Allen stadtplanerischen Bestrebungen billigt er eine legitime ideologische, ja sogar utopische Dimension zu: „Utopie“ verstanden als idealisiertes Zielbild einer künftigen Ordnung und „Ideologie“ als Vorstellung eines Wirkungszusammenhanges zwischen menschlichem Wohlbefinden, den dazu dienlichen Umweltbedingungen und den zu ihrer Herbeiführung geeigneten Mitteln.

Ein weiteres Anliegen im Denken von Gerd Albers gilt den Leitvorstellungen in der Stadtplanung. So misstrauisch er den Leitbildern gegenübersteht, insbesondere, wenn sie sich zu vermeintlich anschaulichen, materiell konkretisierten Abbildern verfestigen, so offen ist er jenseits aller Ideologiekritik gegenüber der „Utopie“. Hier verlässt Gerd Albers seine relativierende Skepsis und macht Mut zu einem die Pragmatik transzendierenden Denken, so dass die Arbeit in Städtebau und Stadtplanung nicht Gefahr läuft, banal und geistlos zu werden.
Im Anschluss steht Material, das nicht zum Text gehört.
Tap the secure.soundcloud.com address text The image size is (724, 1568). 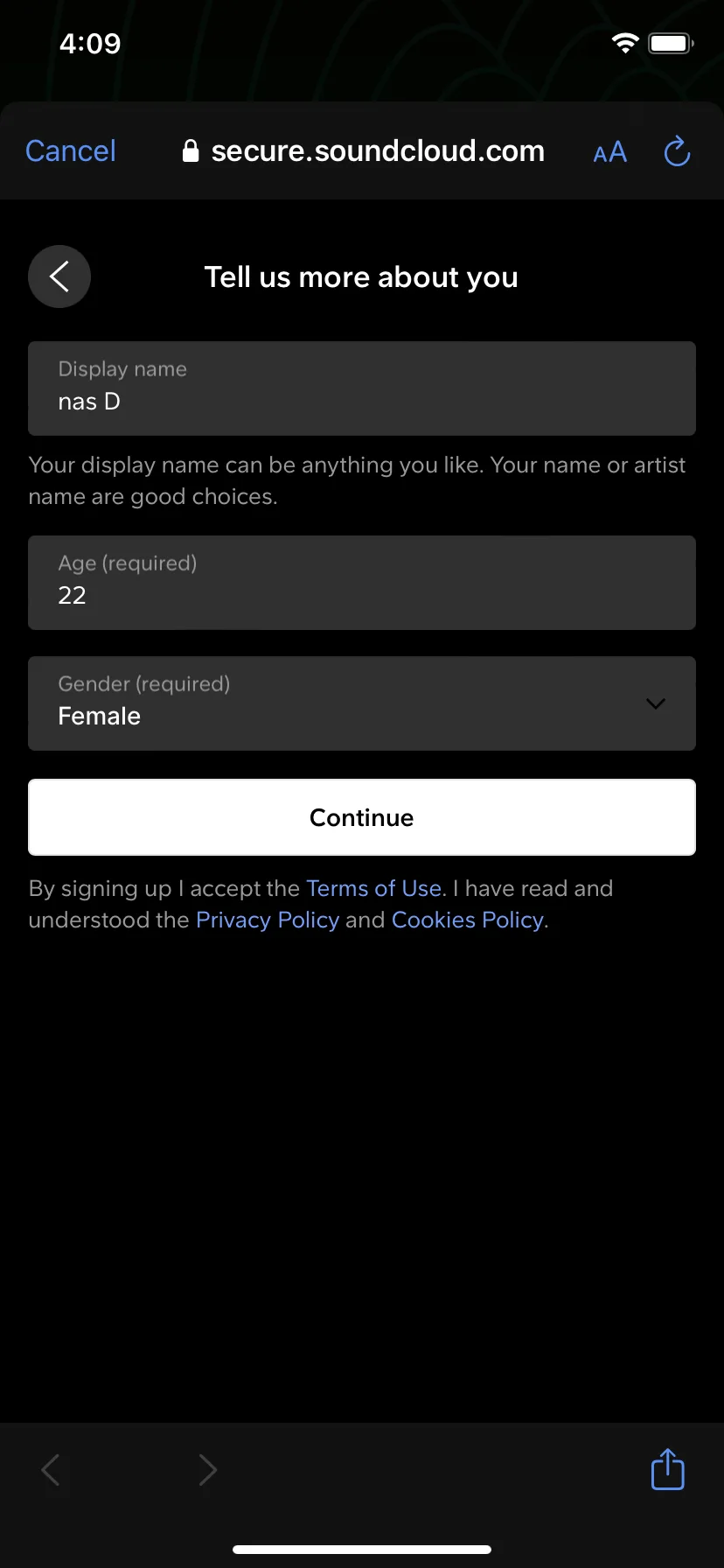click(x=378, y=151)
Reserviert, ja misstrauisch betrachtet Albers die periodisch auftretenden, unbegründeten Pendelschwünge des Interesses der Planer, das sich von stadtstrukturellen zu stadtgestalterischen Fragen bewegt. Dazu verweist er auf Goethes Überzeugung, dass man das, was man den Geist der Zeiten heißt, im Grunde der Herren eigner Geist ist, in dem sich die Zeiten bespiegeln. Als „Herren“ versteht er hier selbstverständlich die Stadtplaner. Den aufeinanderfolgenden vorherrschenden Wellen der „Planungseuphorie“ bzw. des „Planungselends“, begegnet er mit grundsätzlicher Skepsis. Dazu wiederholte er die aphoristische Bemerkung, dass sich mit dem Erreichen bestimmter Ziele überhöhte Erwartungen verknüpfen, deren Nichterfüllung dann Enttäuschung und Abkehr von früheren Zielen auslöst.
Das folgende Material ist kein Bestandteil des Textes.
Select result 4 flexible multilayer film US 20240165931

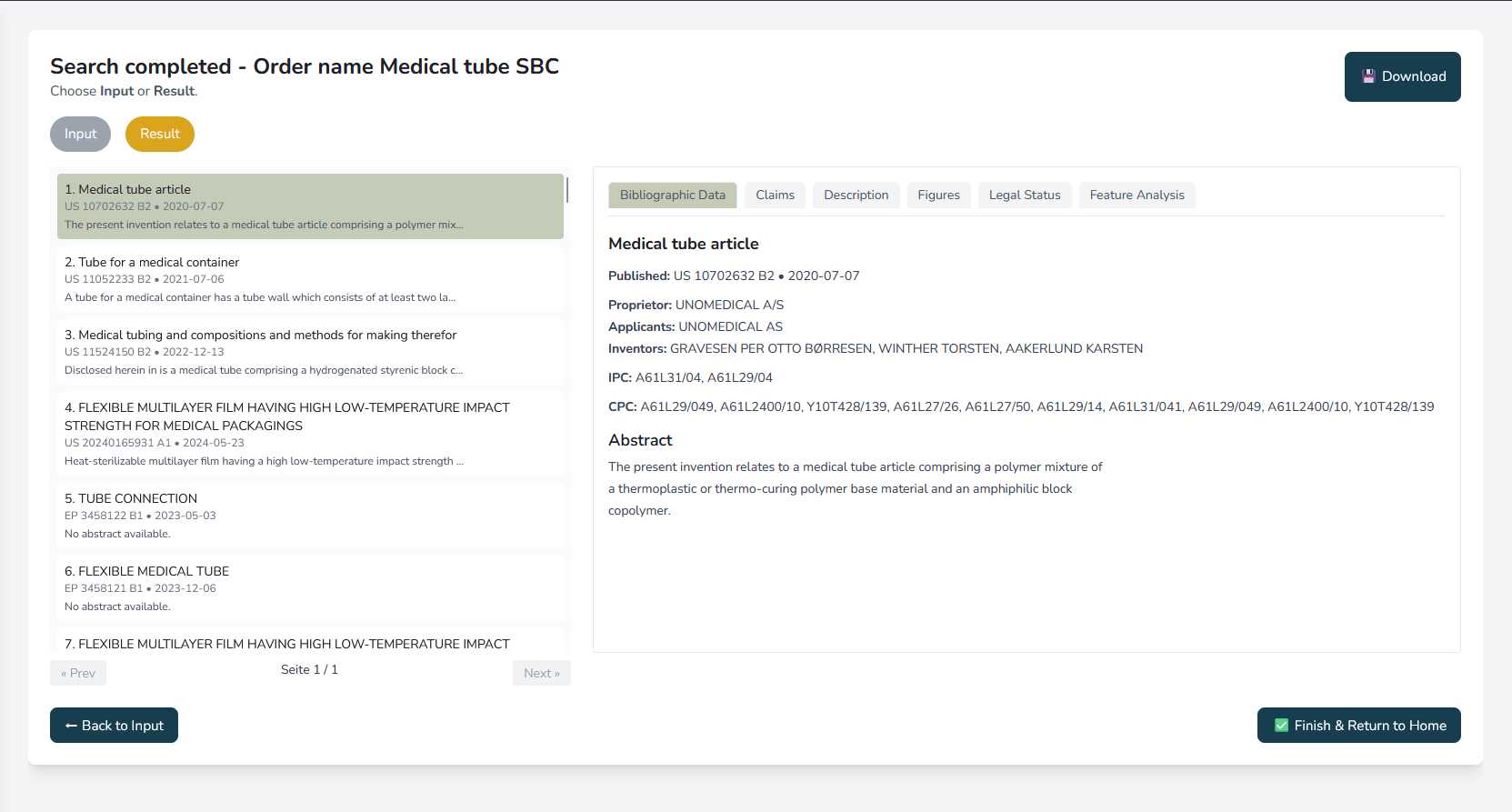(x=310, y=434)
Ein Wesenszug vieler Schriften ist, wie angedeutet, seine tiefe, gut begründete Skepsis gegenüber der Wirksamkeit von Stadtplanung. Diese Skepsis könnte mutlos machen. Aber das sollte sie nicht: die Skepsis schützt zwar vor zu großen naiven Erwartungen, aber sie sollte auch Kraft geben, eigene Ideen gut, auch ideengeschichtlich und wirtschaftlich, zu verwurzeln und ihnen Luft zu Veränderung und Anpassung zu lassen. Die Skepsis bewahrt vor zu leichtgewichtigen Ideen und ermutigt zu stichhaltigen Begründungen. Diese Form der Skepsis ist eine intellektuelle Herausforderung!
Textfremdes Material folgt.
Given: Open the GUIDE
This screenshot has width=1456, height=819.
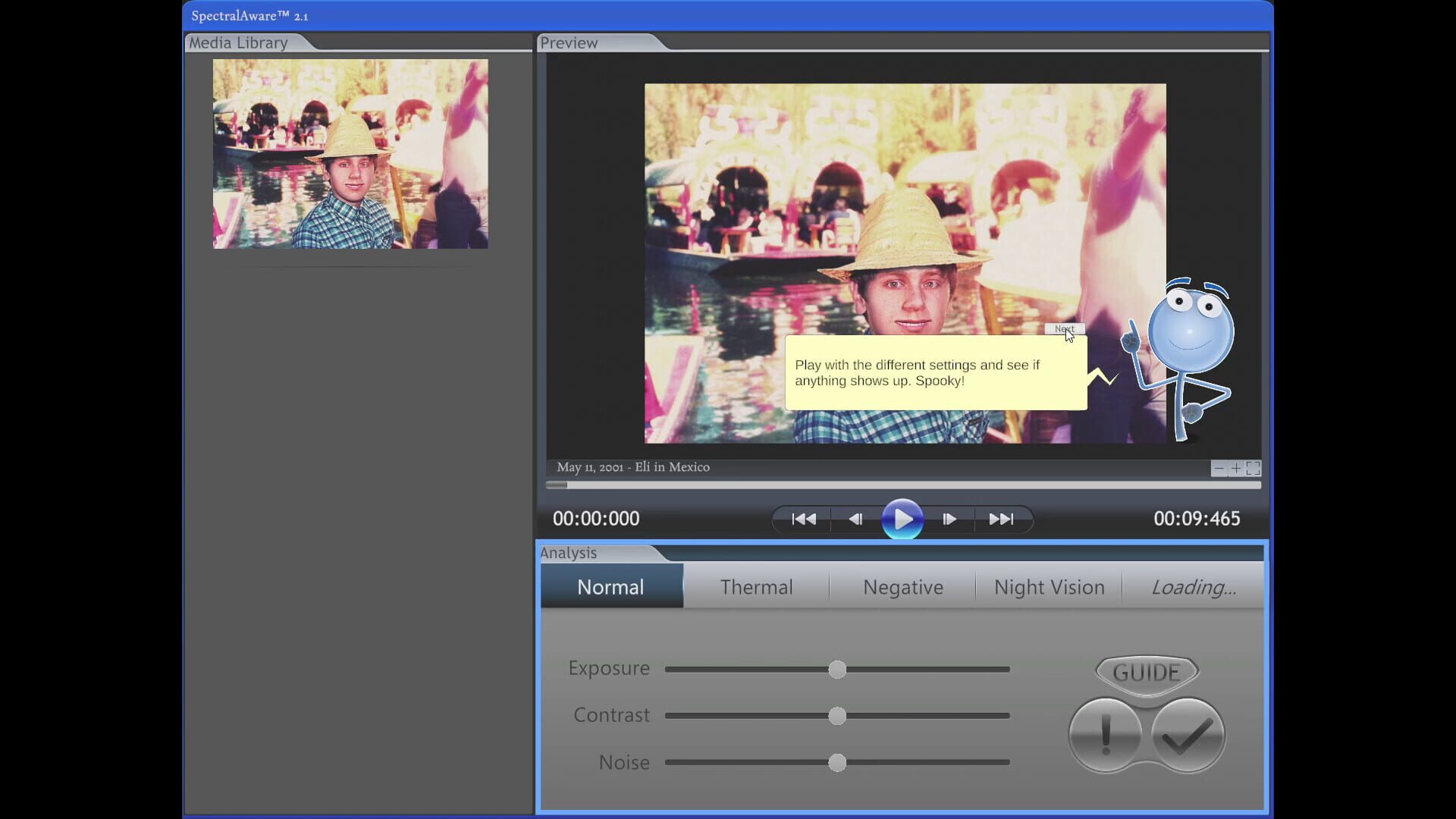Looking at the screenshot, I should tap(1146, 671).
Eng mit der Skepsis verknüpft ist die Ambivalenz. Gesättigt mit historischem Wissen schützt sie vor zu viel Geradlinigkeit in der geplanten Entwicklung. Sie schärft den Blick für die notwendige Offenheit von Konzepten gegenüber nicht voraussagbaren Einflüssen und Auffassungen. Eine solche Offenheit setzt allerdings Stabilität und eine haltbare Grundordnung voraus. Ambivalenz kann auch Freiheit bedeuten, Situationen unterschiedlich, ja sogar gegensätzlich zu deuten und zu verstehen.

Große Vorbehalte entwickelt Albers besonders gegenüber der Gültigkeit von stadtgestalterischen Leitbildern. In gewisser Hinsicht vereinfachend sieht er im Wandel dieser Leitbilder eine Folge von „Modeerscheinungen“. In der oft wiederkehrenden Abwertung der Gestaltmerkmale der Stadt der jeweils unmittelbar vorangegangenen Zeit sieht er willkürliche „Dünungen“ eines weiter nicht definierten Zeitgeistes. Der Frage, welche Veränderungen im Alltagsleben, in den Verkehrsabläufen sowie in der Wahrnehmung des Stadtbildes den Wechsel der stadtgestalterischen Leitbilder entstehen lassen, widmet er sich nicht. Dafür erinnert er an Julius Poseners Bemerkung, dass die Gestaltung des öffentlichen Raumes sowie der ihn gliedernden Baukörper oft entweder der Darstellung oder der Verschleierung der politischen Macht dienen. Überhaupt zweifelt er an der Möglichkeit eines Konsenses über Gestaltungsgrundsätze. Lapidar betont er, dass Stadtplanung Leitzielen und nicht Leitbildern verpflichtet sei. Als unserer Zeit angemessenes Planungsziel schwebt ihm eine „studied irregularity“ (wohlüberlegte und ausgewogene Ungleichförmigkeit) der Stadtgestalt vor.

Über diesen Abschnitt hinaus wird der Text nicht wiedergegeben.